Tasks to perform »
(1) Please repeat the stretch of the Grand Teton hiking guide from "Arrive early. The" through "shore boat dock." word for word.
(2) Name the mountains that the Grand Teton hiking guide describes as rising directly above the water at Taggart Lake.
(3) Carry the Grand Teton hiking guide forward from its final sentence.

* Start Passage *

The best hikes in Grand Teton National Park sit inside a park that has over 242 miles of maintained trails spread across canyon floors, glacial lake shorelines, and alpine ridges that push well above treeline.
The range rises so sharply from the valley floor that even the easier trails deliver mountain views that take most visitors by surprise.
Trails are accessible from late May through October, with the ideal window running mid-July through early September when snow has cleared the high routes and the days are long enough to make the most of the elevation.
This guide goes trail by trail, tells you exactly what each one feels like underfoot, and helps you match the right hike to the time and fitness you actually have.
Taggart Lake
Taggart Lake is the hike that earns its reputation every single morning.
The trail covers 3.8 miles roundtrip with 420 feet of elevation gain, starting from the Taggart Lake Trailhead located off Teton Park Road about 3.5 miles from Moose Junction.
What makes it work as an introduction is that the Teton Range stays visible for the entire walk.
From the moment you leave the parking area, the peaks are in front of you.
The trail winds through sagebrush flats, passes through aspen groves and mixed forest, crosses the site of the 1985 Beaver Creek Fire where the open terrain gives the mountains room to dominate the skyline, and arrives at a glacially carved lake with Grand Teton, Middle Teton, and Teewinot Mountain rising directly above the water.
Arrive early. The parking lot fills fast on summer mornings and the lake is worth having to yourself for the first hour.
If you want more mileage, the Taggart and Bradley Lakes loop runs 5.9 miles and adds a second lake with a slightly higher elevation and considerably fewer people on the far shore.
Hidden Falls and Inspiration Point
Hidden Falls is the only accessible waterfall in Grand Teton National Park, and the combination of the waterfall and the Inspiration Point viewpoint above it is the most efficient use of a half-day in the park.
Take the Jenny Lake shuttle from the Jenny Lake Visitor Center to the west shore boat dock.

* End Passage *
* Start Source excerpt *

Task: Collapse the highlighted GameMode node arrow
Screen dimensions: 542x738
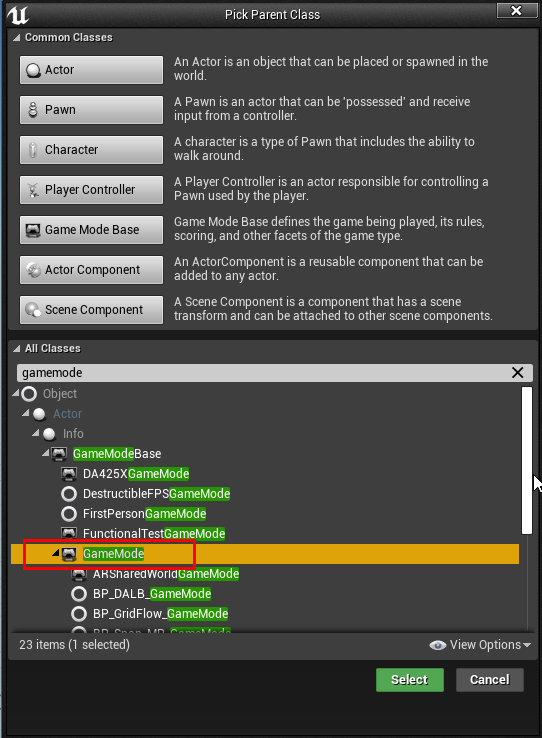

* End Source excerpt *

Answers »
(1)
Arrive early. The parking lot fills fast on summer mornings and the lake is worth having to yourself for the first hour.
If you want more mileage, the Taggart and Bradley Lakes loop runs 5.9 miles and adds a second lake with a slightly higher elevation and considerably fewer people on the far shore.
Hidden Falls and Inspiration Point
Hidden Falls is the only accessible waterfall in Grand Teton National Park, and the combination of the waterfall and the Inspiration Point viewpoint above it is the most efficient use of a half-day in the park.
Take the Jenny Lake shuttle from the Jenny Lake Visitor Center to the west shore boat dock.

(2) Grand Teton, Middle Teton, Teewinot Mountain

(3)
The shuttle runs every ten to fifteen minutes during summer and costs twenty dollars round trip.
From the dock, it is half a mile to Hidden Falls, a 200-foot cascade powered by snowmelt that runs strongest in June and early July.
The sound of it reaches you before the view does.
From Hidden Falls, continue another half mile uphill to Inspiration Point.
The trail climbs 250 feet on a rocky path that includes a section carved directly into the granite cliff face, built by Civilian Conservation Corps workers in the 1930s.
Watch your footing on the exposed ledge section, particularly with children.
At the top, at 7,220 feet, you look out over Jenny Lake, the full sweep of Jackson Hole valley, and the Gros Ventre Mountains to the east.
The view orients you to the entire park in a way that no map or viewpoint from the valley floor does.
Cascade Canyon
The Jenny Lake area offers several great trails, but the Cascade Canyon Trail is frequently rated as the top trail in Grand Teton and one of the best trails in the United States.
It earns that status because it gives you multiple experiences in a single route: the waterfall, the viewpoint, and then a canyon that opens gradually into some of the most dramatic mountain scenery in the American West.
The full trail covers 9.3 miles roundtrip from the west shore boat dock with 1,112 feet of elevation gain, taking four to seven hours depending on pace.
Take the shuttle across Jenny Lake to save two miles of walking each way and start the hike directly at the canyon mouth.
Beyond Inspiration Point the trail curves west and ascends gently along the north side of Cascade Creek.
The canyon walls rise on both sides as you gain elevation.
Teewinot Mountain, Mount Owen at 12,928 feet, and the summit of Grand Teton at 13,770 feet appear and disappear through the trees as the trail bends with the creek.
Moose are a consistent presence along the willow-choked creek bottom, most reliably in the early morning.
Black bears and grizzlies are active in the canyon. Carry bear spray in an accessible holster and make noise near the water where bears cannot hear you approach.
Most visitors turn around at the Forks of Cascade Canyon at 4.65 miles. Those who continue to Lake Solitude commit to a full day and earn the reward of an alpine lake tucked behind the Grand with an unobstructed view of the mountain on the walk back down.
Delta Lake
Delta Lake in Grand Teton National Park is one of the most beautiful hikes many visitors have ever done.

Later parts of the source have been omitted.